所見: Day1では単独のGather行動に終始していましたが、夜間の記憶再構成(夢)を経て、Day2の行動計画はSayTradeGatherという、より社会性の高いシーケンスに組み替えられました。これは「仮想再演」が新たな戦略的仮説を生み出したことを示唆しています。また、目標の重要性が再認識され、意図の優先度(priority)が0.68から0.74へと上昇した点も注目に値します。


指標(Day1 → Day2)

次に、NPC全体の平均データを比較し、記憶再構成プロセスがもたらした全体的な効果を評価しました。

指標 定義 Day1 Day2 変化
Outcome Gain 目的進捗スコアの平均(0~1) 0.34 0.47 +0.13
Social Echo 社会的反応(提案/協力/対立)の合計/人 0.6 1.1 +0.5
Intention Drift 前日と同じ目標を継続したNPCの割合 78% 84% +6pt
Tool Diversity 1体あたりが使用した行動(Tool)の種類 1.8 2.6 +0.8

解釈: この結果から、夜間の記憶再構成がNPCの行動に明確なプラスの影響を与えたことがわかります。特に、社会的行動(Say/Trade)の増加がSocial Echoを押し上げ、目的達成速度(Outcome Gain)の向上に貢献しています。一度設定した目標をより長く維持する傾向(Intention Drift改善)も見られ、行動の多様性(Tool Diversity)も増したことから、より柔軟で粘り強い問題解決が促されたと考えられます。


失敗と制約

今回の初期シミュレーションでは、いくつかの課題も明らかになりました。

  • 過学習による偏り: 成功した行動ばかりを強化し続けると、特定の行動(例:常にTradeを試みる)に固執し、かえって行動が単調になるケースが見られました。
    • 対策: reweightプロセスに冷却係数を導入。1日あたりの重み増分に上限(+0.15)を設定し、多様性を維持するよう調整しました。
  • 幻覚的な“夢”: 仮想再演が、ワールドの物理法則から外れた非現実的な行動計画(例:存在しないアイテムを取引しようとする)を生成してしまうことがありました。
    • 対策: hypothesisはあくまで候補として扱い、翌日のOutcomeでその有効性を自動評価し、フィルタリングする機構を追加しました。
  • 感情タグの誤認識: FearCuriosityのような相反する感情の強度が短時間で大きく揺らぐ個体が見られ、行動が不安定になる原因となっていました。
    • 対策: 感情強度のしきい値を0.2に設定。

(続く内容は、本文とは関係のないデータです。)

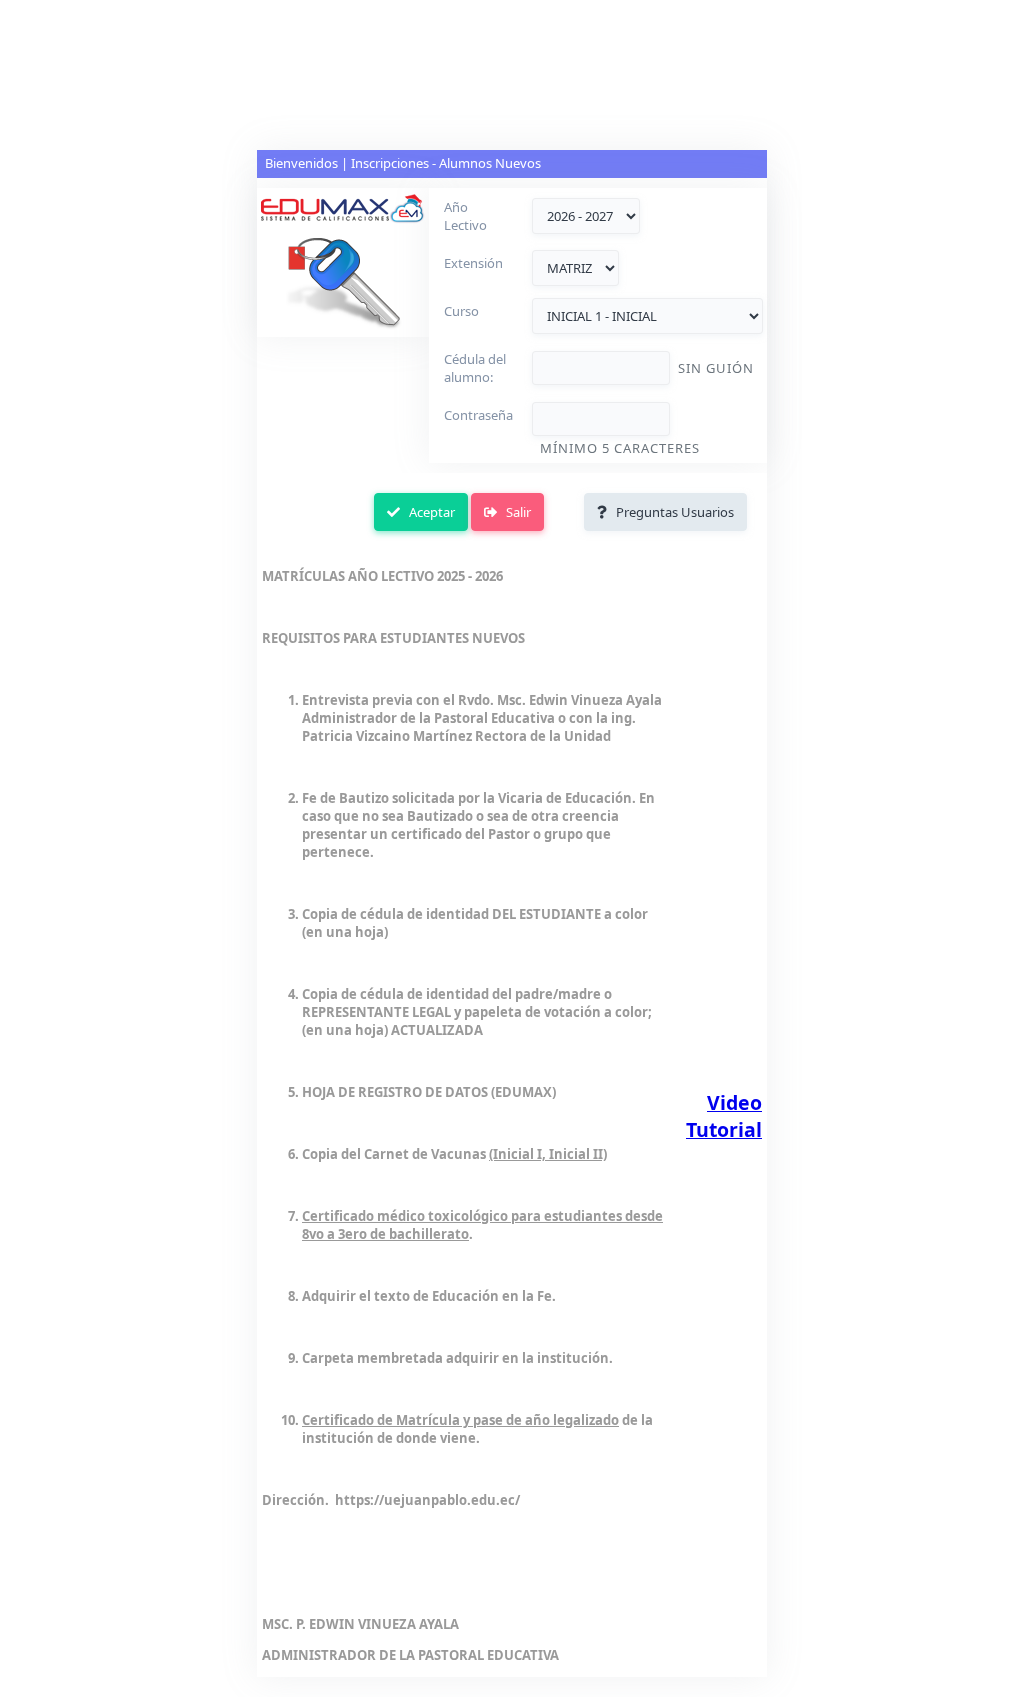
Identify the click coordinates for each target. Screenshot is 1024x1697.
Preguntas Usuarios (670, 512)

これを下回る場合はNeutral(中立)として扱い、意図への直接的な影響を抑制しました。

実装スニペット(要旨)

参考までに、コアロジックの擬似コードを以下に示します。

Nightly Job(Python擬似コード)

def consolidate(npc_id, chronicle):
  # 1) 成功/失敗に基づく行動の重み付け
  delta = clamp(outcome_gain(chronicle), -0.1, +0.15)
  
  weights = {"Trade": 0, "Gather": 0, "Say": 0, "Craft": 0}
  for ev in chronicle:
    w = (+0.02 if ev["outcome"]["score"] > 0.4 else -0.01)
    weights[ev["behavior"][0]["tool"]] += w
  
  weights = cool(weights, limit=delta) # 冷却係数を適用

  # 2) 仮想再演 (安全なツールのみに限定)
  hypothesis = propose_sequence(
      goal=recent_goal(chronicle),
      allow=["Say", "Trade", "Gather"]
  )

  # 3) 翌朝の更新データ生成
  return {
    "reweight": weights,
    "hypothesis": hypothesis,
    "priority_boost": clamp(delta * 0.6, 0, 0.08) # 優先度の上昇幅も制限
  }

Bridge(Node.js抜粋)

// ltp_bridge.cjs
wss.on("message", (data) => {
  const m = JSON.parse(data);
  // ホワイトリストに含まれる安全な行動のみをワールドに適用
  if (m.type === "act" && whiteList.includes(m.tool)) {
    world.apply(m.tool, m.args).then(res => {
      // 実行結果をAI層にフィードバック
      ws.send(JSON.stringify({ ok: true, result: res }));
    });
  }
});

倫理と安全

自律エージェントの研究には、慎重な倫理的配慮が欠かせません。本プロジェクトでは、以下の原則を遵守しています。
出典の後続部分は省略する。